"Das weibliche Herz": Warum die praktische Medizin Frauen noch immer benachteiligt
RTL
Autorin Angela Maas macht in ihrem Buch auf die erschreckenden Missstände zwischen Männern und Frauen in der Medizin aufmerksam.
Alles Gute zum Weltfrauentag, liebe Damen! Am 8. März jährt sich erneut der "International Women's Day". Einen Tag, den es seit Anfang des 20. Jahrhunderts gibt und den bisherigen Errungenschaften der Frauenbewegung gewidmet ist. Emanzipation, Gleichberechtigung, Freiheit – all das steht heute im Vordergrund. Auch wenn sich in den letzten Jahrzehnten einiges dahingehend getan hat: Es gibt trotzdem noch viel zu tun.
Allen voran im Bereich der Medizin. Wussten Sie zum Beispiel, dass Medikamente nur an Männern getestet werden? Und auch das Elektrokardiogramm, besser bekannt als EKG, das in der Medizin regelmäßig zum Einsatz kommt, ist auf Männer zugeschnitten. Mit diesen und anderen Missständen, die hauptsächlich das weibliche Geschlecht betreffen, beschäftigt sich Autorin Angela Maas in ihrem Buch "Das weibliche Herz – Wie Frauenherzen schlagen und was sie gesund hält".
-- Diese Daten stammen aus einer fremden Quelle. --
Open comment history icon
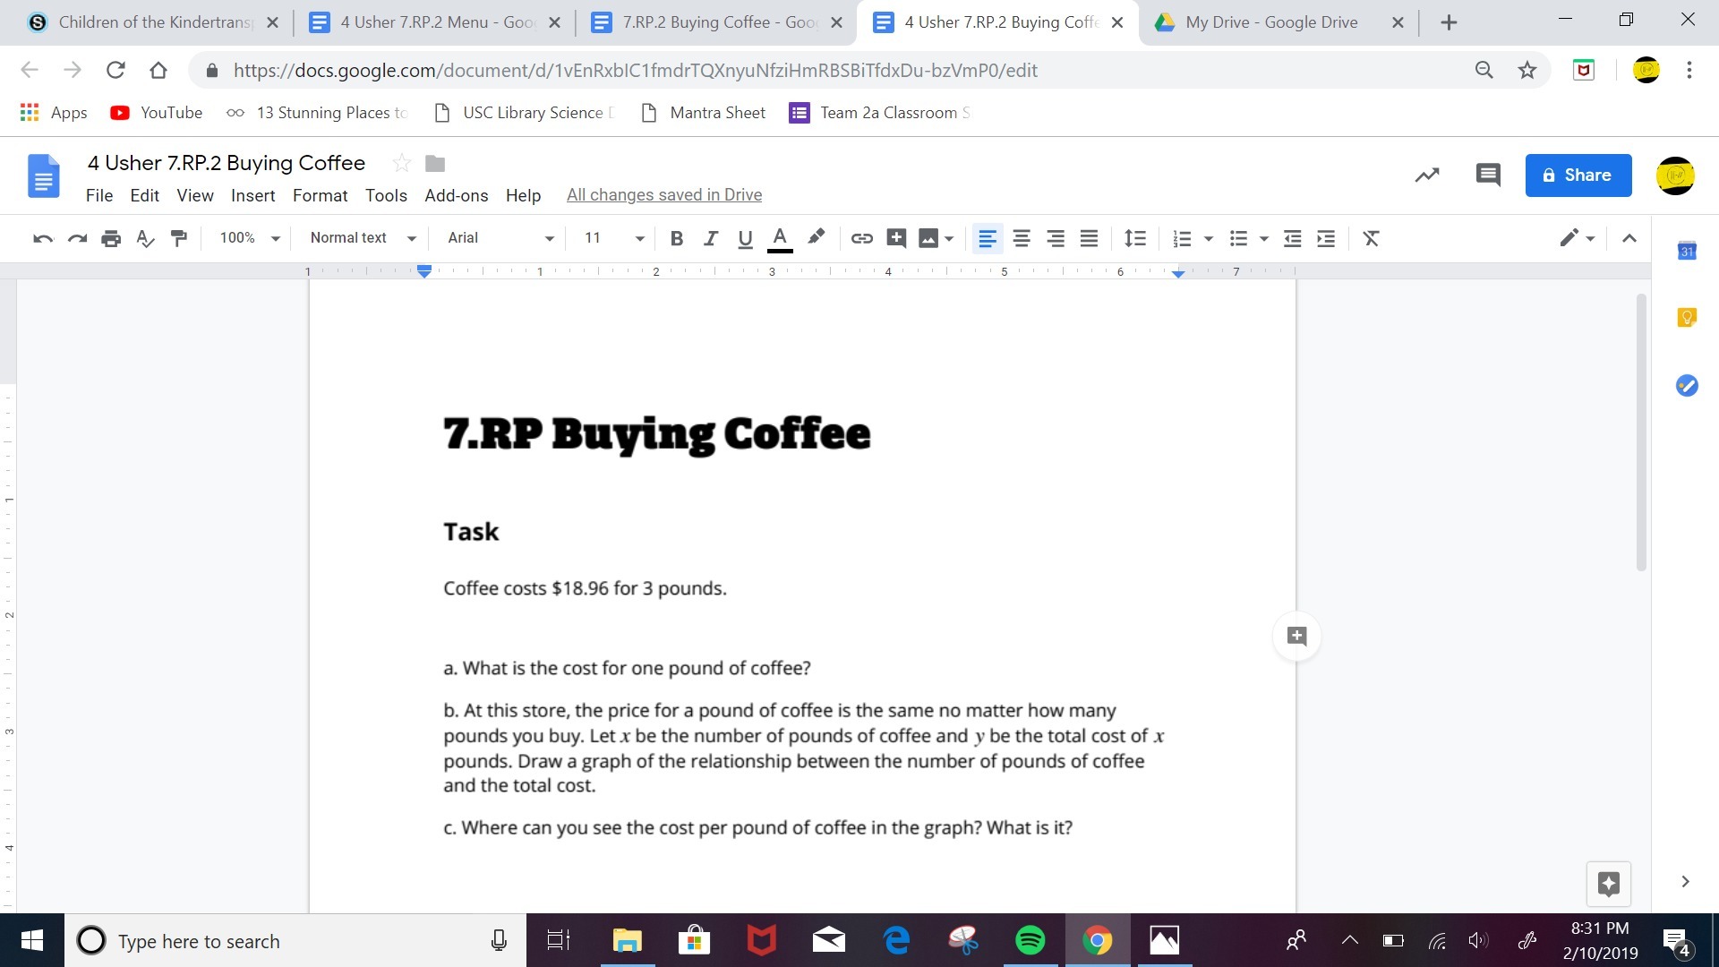 click(x=1487, y=175)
In ihrem 2020 erschienenen Buch macht die Autorin und Medizinerin auf die Statistik aufmerksam: Herzerkrankungen sind die häufigste Todesursache bei Frauen. In Europa sterben jährlich etwa 3,9 Millionen Menschen durch Herz-Kreislauf-Erkrankungen. 2,1 Millionen davon, also rund 49 Prozent, sind weiblich. Das hängt von vielen verschiedenen Faktoren ab, aber auch damit zusammen, dass die medizinische Forschung jahrzehntelang nur mit männlichen Probanden stattfand. Das ist wiederum problematisch, weil es zwischen den Geschlechtern viel zu viele Unterschiede gibt. Die Symptome bei Männern zum Beispiel lassen sich nicht eins zu eins auf die der Frauen übertragen.
Das Ziel der Autorin? Geschlechtergerechte Medizin in die Praxis umsetzen und Patientinnen unterstützen, ihnen mit auf den Weg geben, wie sie ihre Gesundheit verbessern können.
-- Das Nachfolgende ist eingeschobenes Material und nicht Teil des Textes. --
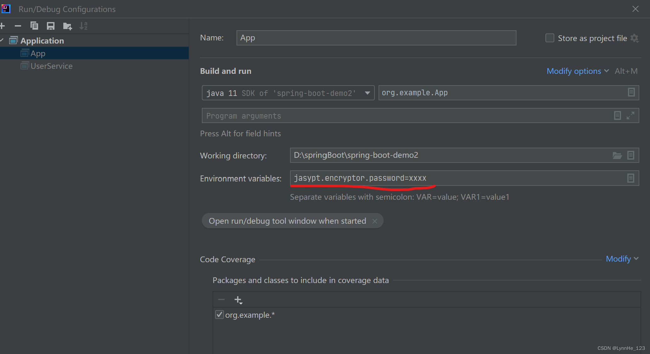
Task: Click the new folder icon in toolbar
Action: tap(67, 26)
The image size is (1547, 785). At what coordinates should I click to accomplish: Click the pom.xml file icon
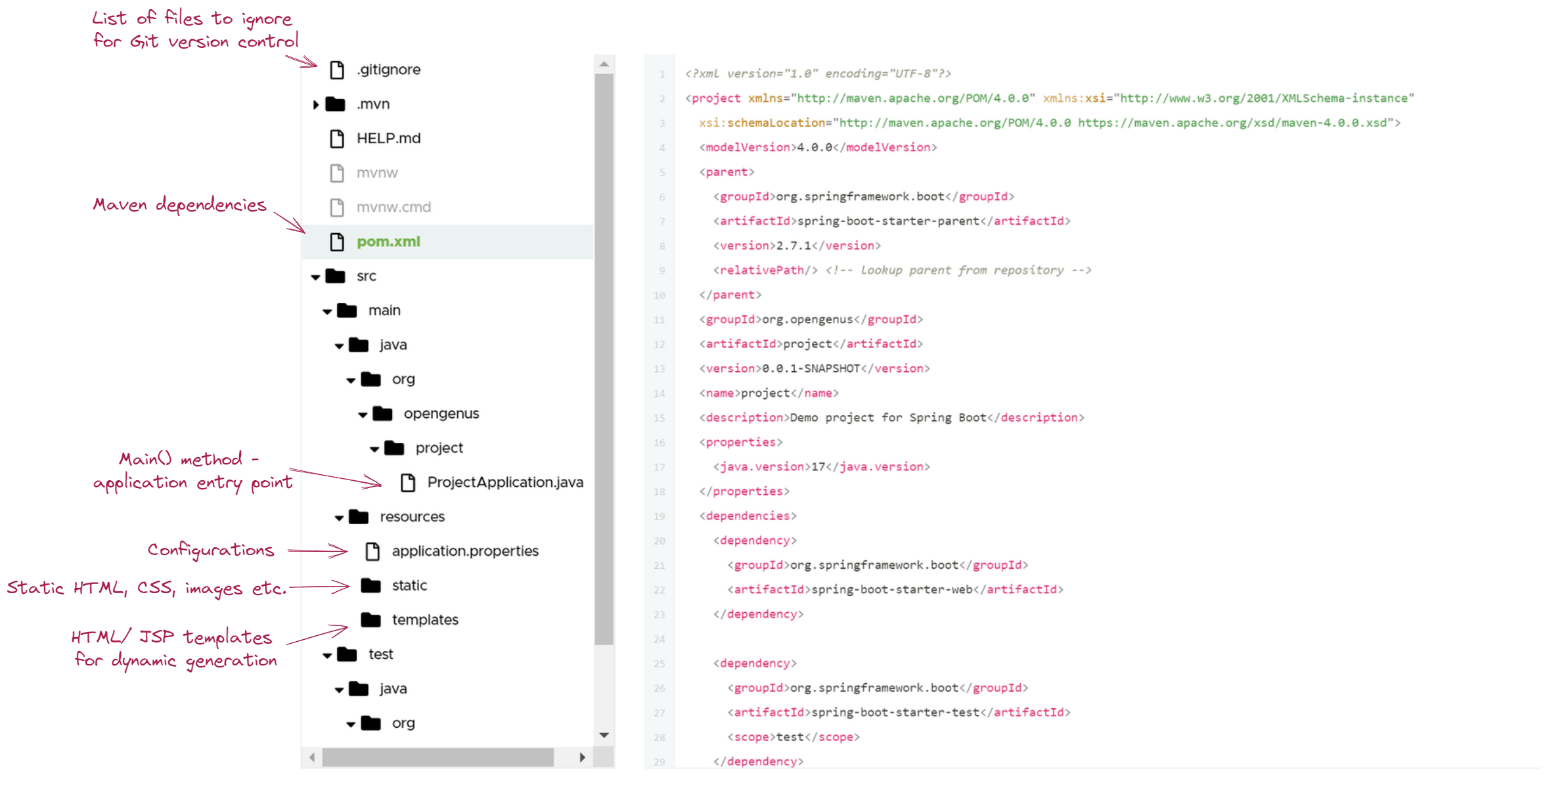coord(337,242)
"Während meiner Ausbildung zur Kardiologin lernte ich Mitte der Achtzigerjahre, dass weibliche Herzpatienten unbequeme Zeitgenossinnen sind. Sie haben seltsame Beschwerden, Belastungs-EKGs zeigen merkwürdige Ergebnisse, und bei Herzkatheteruntersuchungen kann man oft nichts feststellen. Also viel Gekreische um nichts." Mit diesem vor allem für Frauen beunruhigenden Satz steigt Maas in ihr Buch ein. Es verdeutlicht mal wieder das alte Klischee: Frauen sind hysterisch und stellen sich an, sind nicht so stark wie männlichen Zeitgenossen. Die Ursache für Herzerkrankungen wurde meist in der Psyche gesucht: "Wenn Frauen mit den geltenden männlichen Maßstäben nicht zu messen waren, mussten sie eben einen Psychiater aufsuchen."
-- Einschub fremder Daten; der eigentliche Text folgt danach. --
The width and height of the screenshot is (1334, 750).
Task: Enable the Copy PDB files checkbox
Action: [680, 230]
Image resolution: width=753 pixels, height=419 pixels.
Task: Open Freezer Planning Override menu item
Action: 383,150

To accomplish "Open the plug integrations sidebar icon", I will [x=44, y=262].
Zum Glück ist diese Einstellung heutzutage nicht mehr so stark vertreten, denn die letzten 30 Jahre haben laut Maas gezeigt: Es gibt tatsächlich wichtige Unterschiede zwischen Männern und Frauen, zum Beispiel hinsichtlich der Arterienverkalkung oder der Alterung des Herzmuskels. Zeit, mit dem Hysterie-Klischee ein für alle Mal aufzuräumen. Patientinnen seien mittlerweile viel mündiger als früher, "sie fordern Antworten auf ihre Fragen und lassen sich nicht mehr einfach abspeisen." Aber am Ziel sind wir allerdings noch immer nicht: "In der täglichen Praxis finden die neu erworbenen Erkenntnisse noch nicht ausreichend Anwendung."
Lese-Tipp: Warum erleiden auch junge Menschen einen Herzinfarkt?
Woran das liegt? Dazu muss man sich zurück in die Vergangenheit begeben: Vor rund 250 Jahren beschrieb ein englischer Internist zum ersten Mal Beschwerden im Zusammenhang mit Schmerzen in der Brust. Wer besonders betroffen war? Männer über 50. Damals, im 18. Jahrhundert, machte das Sinn, denn: Die meisten Frauen wurden nicht älter als 40 Jahre alt, weil sie häufig jung im Wochenbett starben, lange bevor sie überhaupt Krankheiten an den Herzgefäßen hätten aufweisen können. Dass Männer dadurch in den Vordergrund gerieten, macht also Sinn.